4. Makan Malam 2

697 76 12
                                    

Caera duduk termenung di meja makan, dengan mata memperhatikan Azam beserta orang tua mereka menikmati makan malam.

Seperti yang Azam katakan, acara makan malam itu akan berlanjut sebab pembahasan kemarin malam masih belum terselesaikan. Dan saat ini dua keluarga itu sudah duduk bergabung di ruang tamu, kembali membahas perjodohan Naura dan Azam.

"Jadi bagaimana?" tanya Hanum menatap Naura serta Azam bergantian. "Mama ingin mendengar keputusan dari kalian berdua."

Naura berkerut kening. Menatap Azam dengan mulut yang masih terkunci. Mengingat kembali permintaan Azam yang terdengar tulus bahkan semakin menyentuh hati saat perkataan itu kembali terulang.

"Tapi aku juga serius dengan lamaran itu ... jika boleh meminta, aku ingin kamu memikirkannya dan memberikan aku sedikit kesempatan untuk lebih dekat."

Naura berdebar, merasa berharga sebab permintaan Azam. Ingin Naura mengutarakan perasaannya Namun suara Azam menghentikan niat itu.

"Azam, minta maaf, Bunda ... sepertinya kali ini, Azam harus membuat kalian kecewa," ucap Azam penuh penyesalan. Sekilas ia menatap Naura, tersenyum kecil pada gadis itu.

Naura pasti berpikir jika Azam pria yang tidak berkomitmen. Ia meminta agar Naura yang menolak, namun pada akhirnya Azam jugalah yang membuat keputusan. Keheningan Naura membuat Azam harus berpikir beberapa kali. Takut jika keputusannya akan merugikan gadis yang dicintainya itu.

"Kenapa?" tanya Hanum. Penolakan Azam membuat orang tuanya serta orang tua Naura bertanya-tanya.

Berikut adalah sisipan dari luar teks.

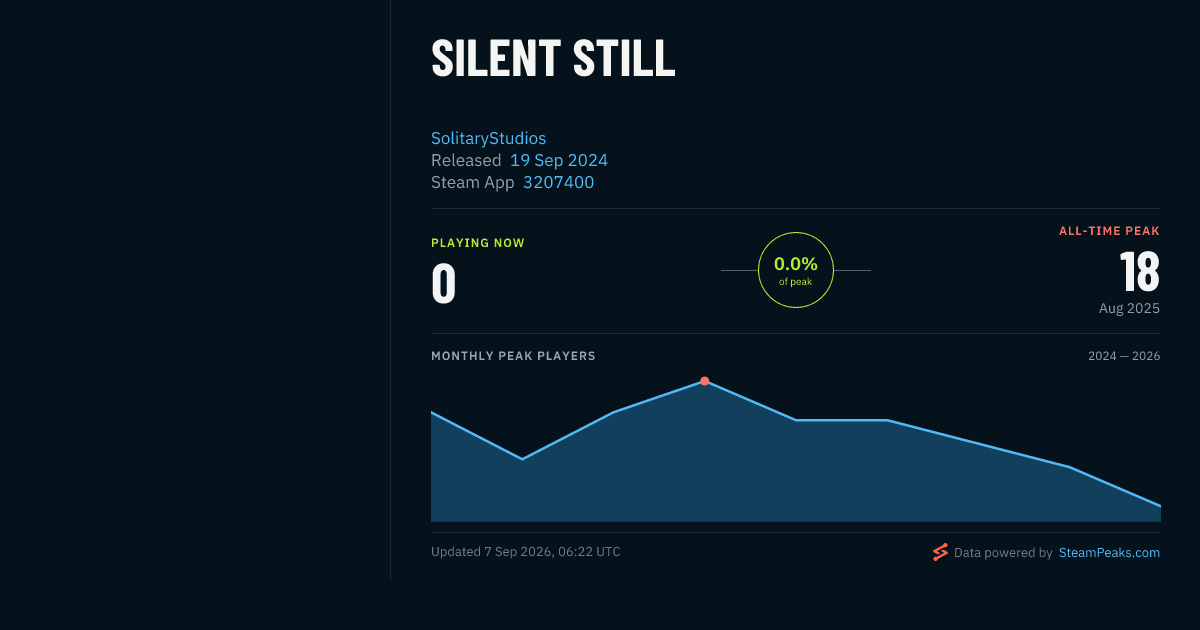Open Steam App ID 3207400 link

[x=558, y=182]
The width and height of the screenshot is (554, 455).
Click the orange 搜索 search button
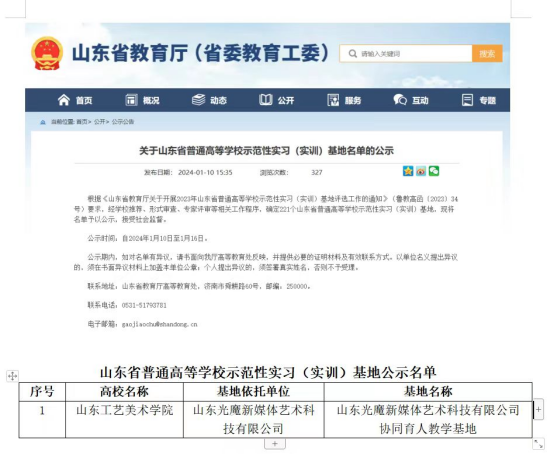point(487,54)
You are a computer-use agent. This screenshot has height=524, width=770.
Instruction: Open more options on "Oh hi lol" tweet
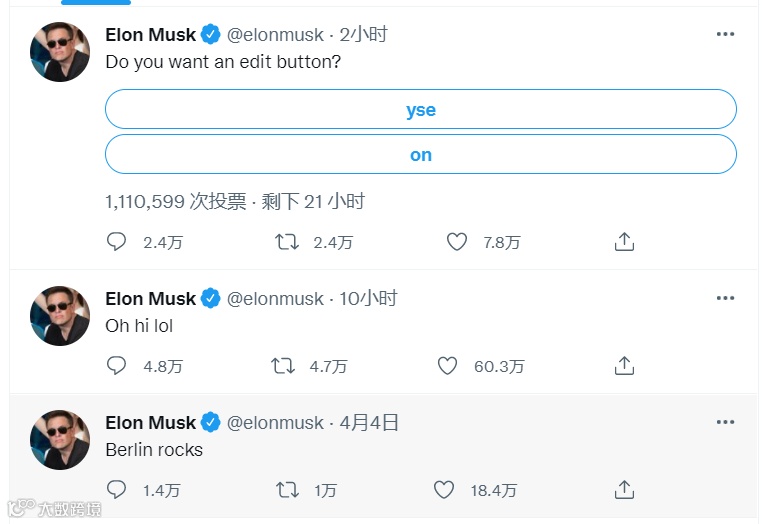[x=725, y=298]
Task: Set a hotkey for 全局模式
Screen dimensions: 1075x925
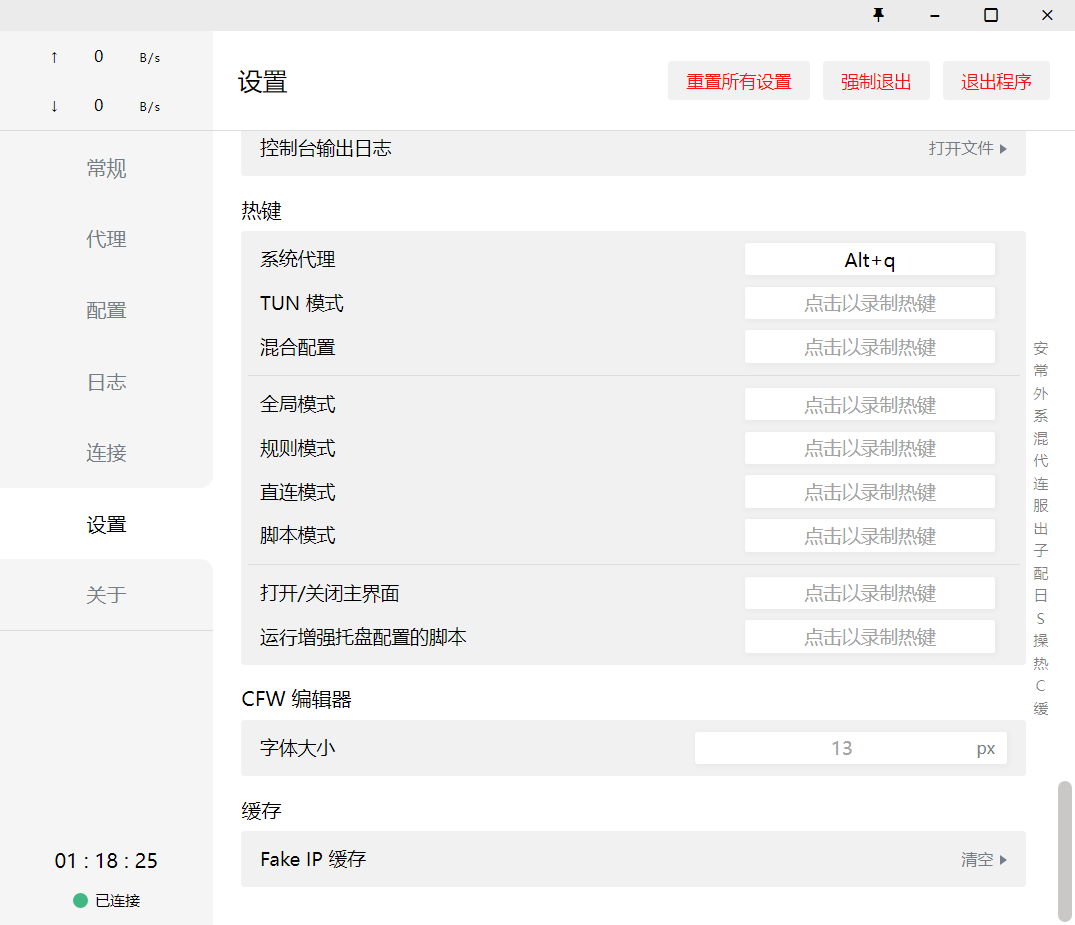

Sejak kemarin malam Azam tampak menghindari dan ingin mengakhiri pembicaraan itu. Azam terus saja menolak setiap kali orang tuanya serta orang tua Naura menanyakan pendapat, padahal sejak awal pria itulah yang menginginkan Naura dan datang sendiri melamar gadis itu pada orang tuanya. Meski sebenarnya dua keluarga itu mengharapkan hal demikian. Namun karena keberanian Azam, tentu mereka tak perlu bersusah payah untuk menjodohkan.

"Azam, mau melanjutkan kuliah, Bunda." Azam mengulang kembali alasannya -- masih dengan alasan yang sama.

"Kalian bisa bertunangan lebih dulu." Safna angkat bicara. "Bukan berarti bertunangan akan menghambat semua keinginan kamu."

"Azam, nggak mau mengikat, Naura, Mah," jawab Azam. "Pertunangan itu hanya akan menghambat pergaulan Naura." Tentu saja yang Azam maksud itu pergaulan dengan pria lain. "Bisa saja disaat Azam pergi, Naura menemukan pria lain yang bisa membuat dirinya nyaman ... begitu pula Azam. Bisa saja disaat penantian Naura, Azam malah bersama gadis lain dan mulai melupakan Naura. Dan disaat itu siapa yang akan terluka? Kami juga.

"Azam, nggak mau egois, Mah." Azam menggeleng. "Azam terlalu menyayangi kalian semua dan melukai perasaan kalian ... aku takut melakukan itu. Jadi biarkan kami yang menentukan jalan mana yang akan kami tempuh." Azam lantas menatap Hanum dan Fatih. "Azam minta maaf, Bunda, Pah ... seharusnya Azam, nggak datang dan melamar, Naura pada kalian. Sekali lagi, kalian harus merasakan kecewa karna sikap, Azam."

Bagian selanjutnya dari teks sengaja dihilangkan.